Nothing wrong with getting funding, thoughm now and again. So, hey, money comes along from Pharma, and what can you say? What if it is Anonymous money?
Looking through research, I stumbled upon politically charged clinical issues studied with anonymous money. Think about this: Pharma's name is already on research worming its way into policy. And they are allowed to bank-roll FDA, for Goodness sake. Why be anonymous?
So, I looked into this. Why? One, because I am pretty much always suspicious of Pharma. If they have a magic pill, they will run with it. If they don't, they will act like it, and run with it. Once you see their tentacles, be suspicious.
Politics: if you can get your med to be delivered as a matter of government policy, you win. Big time. Scientists at least have half a chance to recognize skull-duggery, and act the right way, despite the influence of money. But when it comes to politics, there are no such checks in place.
The full frontal assault to get Gardasil mandated as policy for all teen-age girls was one clear example.
So, this "anonymous" story makes me wonder.
Put "contraceptive choice project" and "anonymous foundation" into your favorite search engine, and you get a lot. Including the Choice Project.
If you were a suspicious person, you would figure out some guesses pretty quickly. Either a Pharma company is eager to get their birth control to be widely pushed through goverment-dependent systems, such as Planned Parenthood, or an advocacy group who stands to make a lot of money, like Planned Parenthood, has developed a foundation and is getting Pharma to carry out their research. Or something like this.
Where does this suspicion come from? The over-billing stories. One of the Pharma-related stories is that Planned Parenthood, due to their benevolence, gets a discount on prescription medication, and then bills the government full price. This has the potential to be amazingly profitable. Amazingly. I was party to a knowledgeable-insider discussion recently about the dollar value on patented medications. A couple speakers were familiar with the donated-medication programs provided by Pharma.
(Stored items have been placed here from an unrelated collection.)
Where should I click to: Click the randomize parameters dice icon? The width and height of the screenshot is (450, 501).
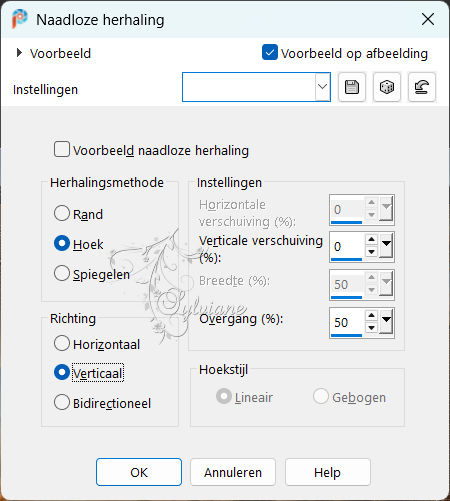click(387, 87)
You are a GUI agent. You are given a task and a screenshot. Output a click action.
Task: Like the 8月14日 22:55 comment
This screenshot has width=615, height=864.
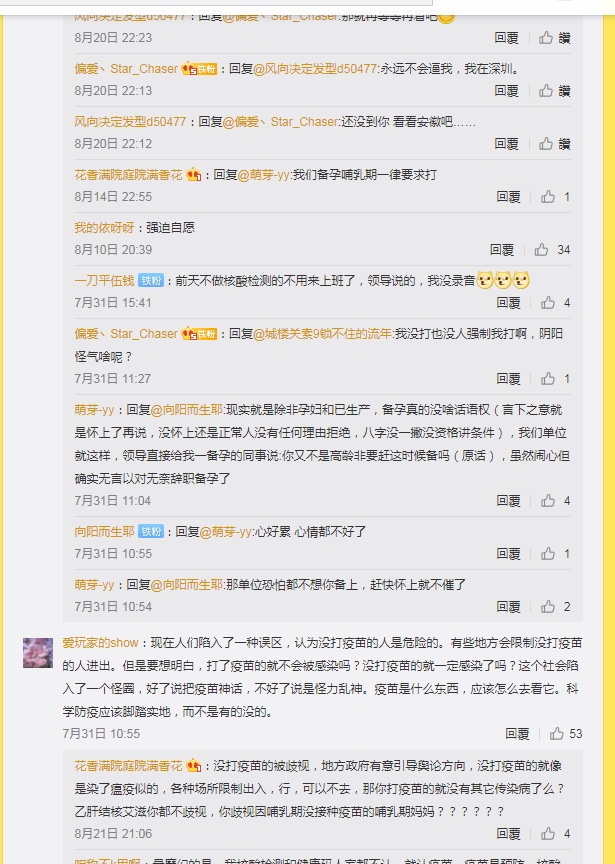click(548, 197)
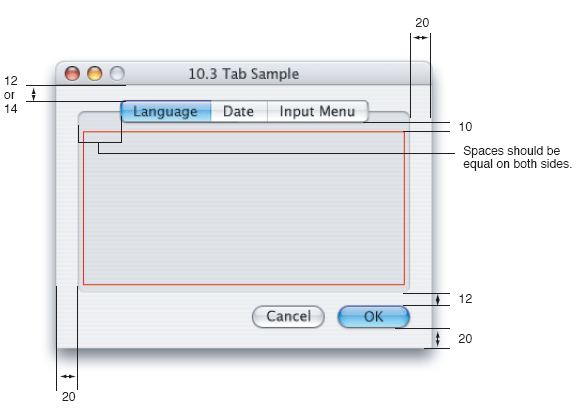The image size is (586, 413).
Task: Click the '20' label at the top right
Action: [422, 23]
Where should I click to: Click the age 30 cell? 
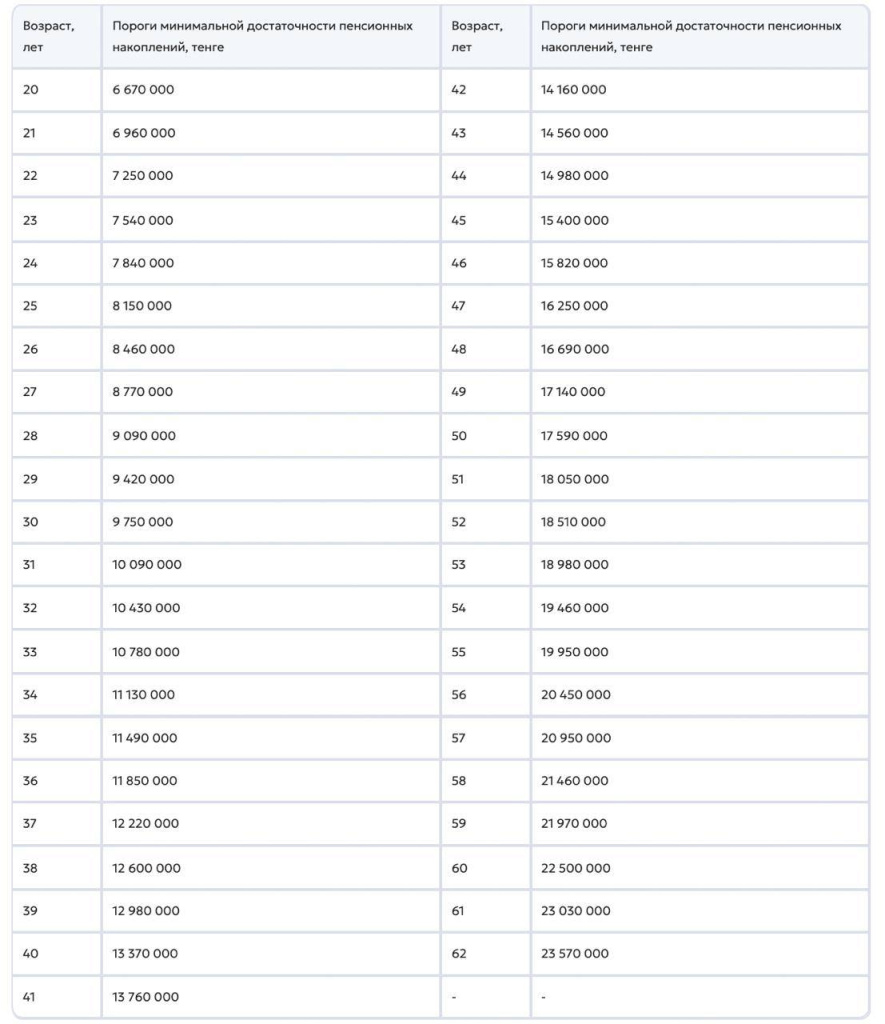click(x=57, y=522)
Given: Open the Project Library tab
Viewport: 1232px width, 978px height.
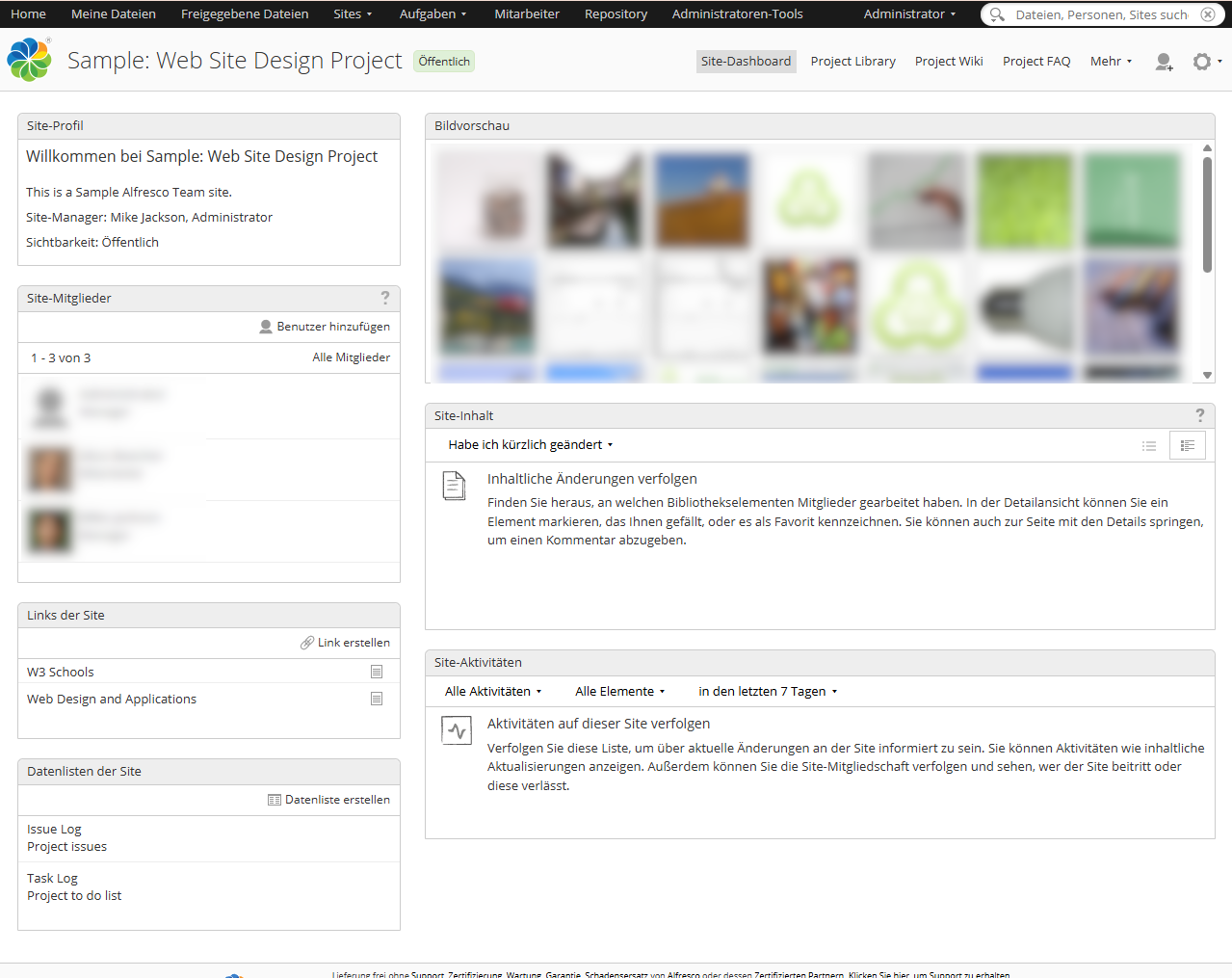Looking at the screenshot, I should (852, 62).
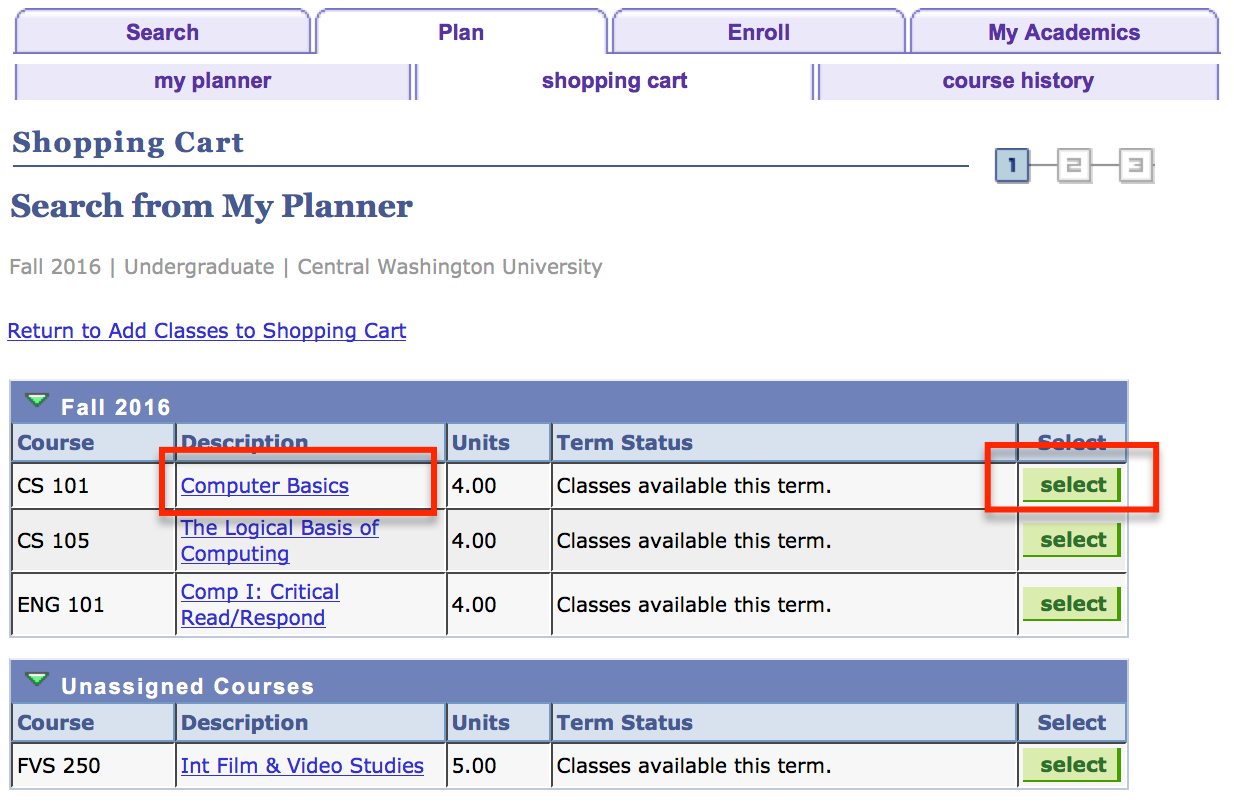
Task: Go to my planner subtab
Action: pos(212,81)
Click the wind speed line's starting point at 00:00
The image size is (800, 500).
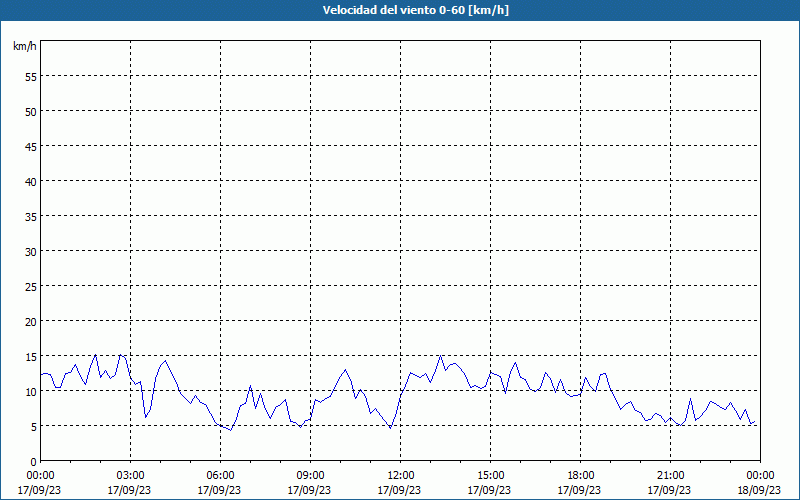tap(41, 374)
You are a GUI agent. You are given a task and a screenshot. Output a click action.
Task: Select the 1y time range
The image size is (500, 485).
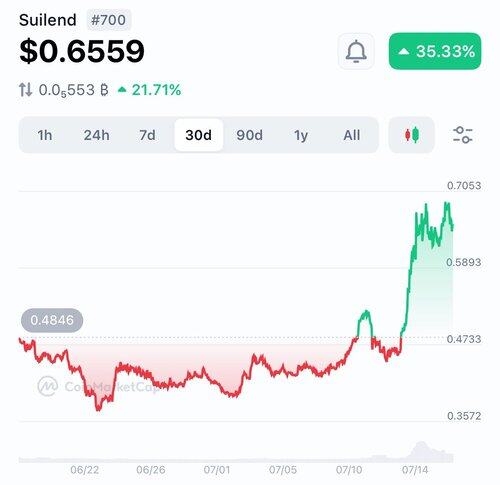click(x=301, y=135)
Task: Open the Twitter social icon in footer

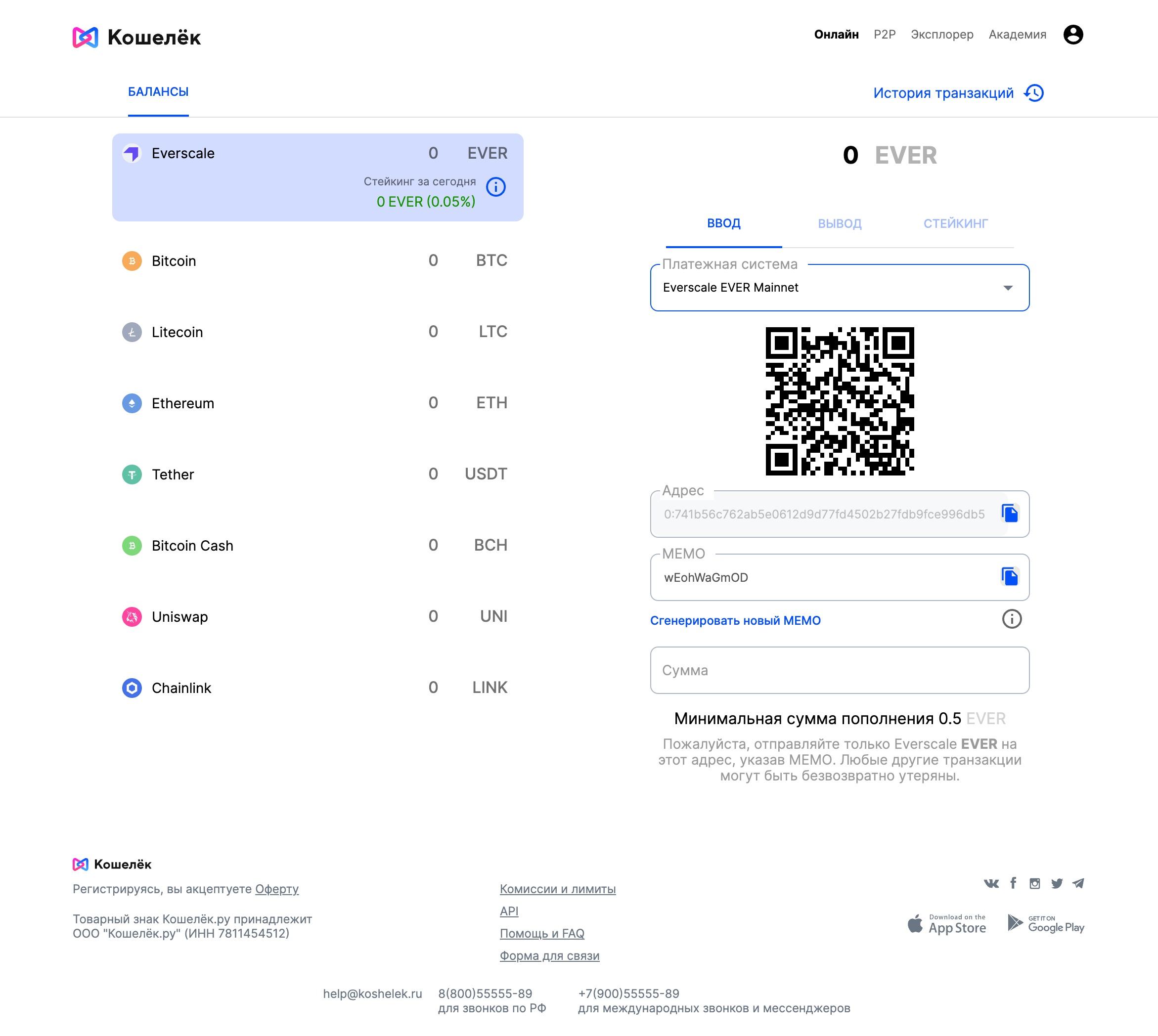Action: coord(1057,883)
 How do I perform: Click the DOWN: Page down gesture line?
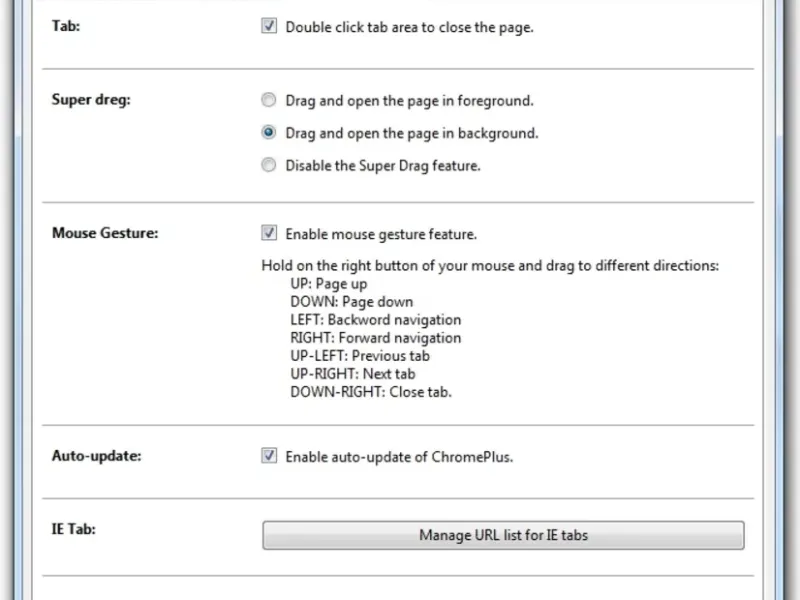(352, 302)
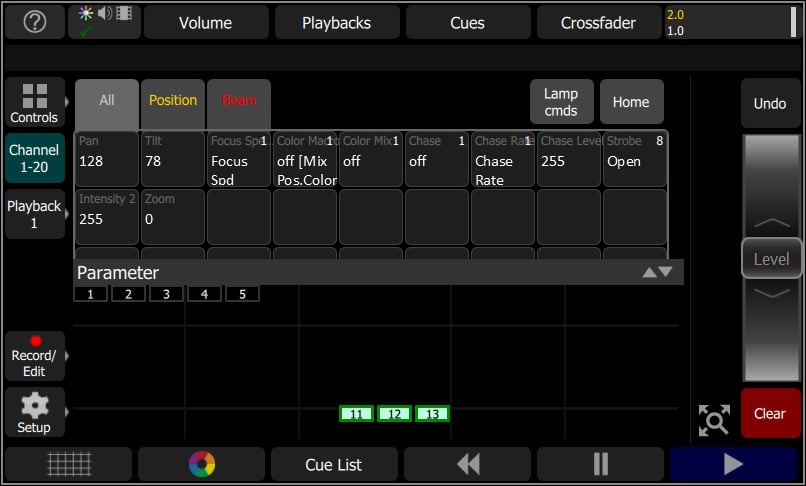Select the Pan parameter cell
The image size is (806, 486).
(106, 158)
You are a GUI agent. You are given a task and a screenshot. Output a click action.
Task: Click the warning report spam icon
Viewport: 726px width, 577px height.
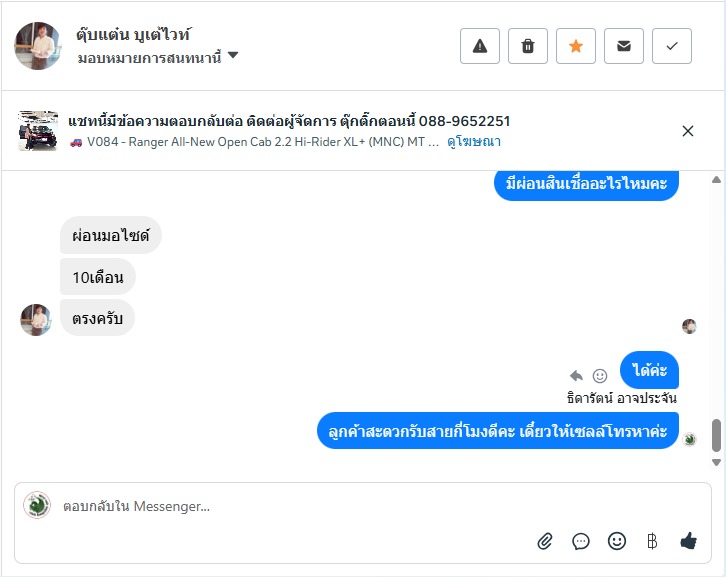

While a drug might have a price tag of $10/pill, the "marginal cost" of each pill may be less than a penny. so, a politically savvy arrangement might have an organization like Planned Parenthood buying a month of birth control pills, let's say a $25 value, for only $5. Pharma can afford it. It won't spoil competition for the ways they sell the Ortho-N for $25. Everyone gets to make some politicla contributions and feel like they have made the world a better place. The only chump is the taxpayer, where the bill for thousands is spread out across tens of thousands.
So, if you can develop the next birth control pill, or ring, or patch, or injection, everybody wins.
Unless you get caught.
But how much trouble can that get you? Elected officials already take all kinds of money from Pharma. No surprise there. If PP gets caught, they just isolate the specific clinic for accounting irregularities, and find the fall guy.
So, the sweet spot is to develop yet another birth control drug that will be viable on the lucrative free market, but that you can also channel through Planned Parenthood. Or, maybe not develop another. Looking over the "Choice Project," it appears that it is a study of current medications. Why study current contraceptive medications?
Why the heavy funding for current contraceptive medications?
If you google "contraceptive" and "anonymous foundation," you will see that this funding is not limited to St. Louis' "Choice Project." And, it did not start yesterday.